Great ideas @erik - I especially love the ideas of sound and “useless” being themes! Useless boxes/switches are a long tradition with the modern maker movement
I don’t know if it’s a term people use, I’m borrowing the sequential bit from comics, and intermedia from Dick Higgins. Higgins coined intermedia before multimedia came into mainstream use IIRC, and they once meant similar things: works made across different media types, incorporating multiple types of media into one intermedia work.
The term sequential that some comic artists use (I’m just learning about comics recently, it’s a fascinating medium!) is neat way of distinguishing itself from other linear fixed media work, like a video or music recording.

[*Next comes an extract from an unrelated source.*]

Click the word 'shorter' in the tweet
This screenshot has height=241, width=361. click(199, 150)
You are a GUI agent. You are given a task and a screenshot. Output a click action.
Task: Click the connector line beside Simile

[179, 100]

A comic can also be non-linear because of the way your eye can move across the field of the page or a spread of pages, it is something some artists take advantage of, and is a really unique feature of the medium. This book goes into it: Understanding Comics: The Invisible Art : Scott McCloud : Free Download, Borrow, and Streaming : Internet Archive (and maybe coined the term sequential art? I’m not sure! it’s where I learned it)
An example of sequential intermedia could be the Bugs Bunny moon rocket read-along 7" record and storybook I had as a kid, which was pretty linear, but each page turn is kind of a new landscape, mediated through the text of the story, the non-linear images in the book, and the sometimes asymmetric soundtrack.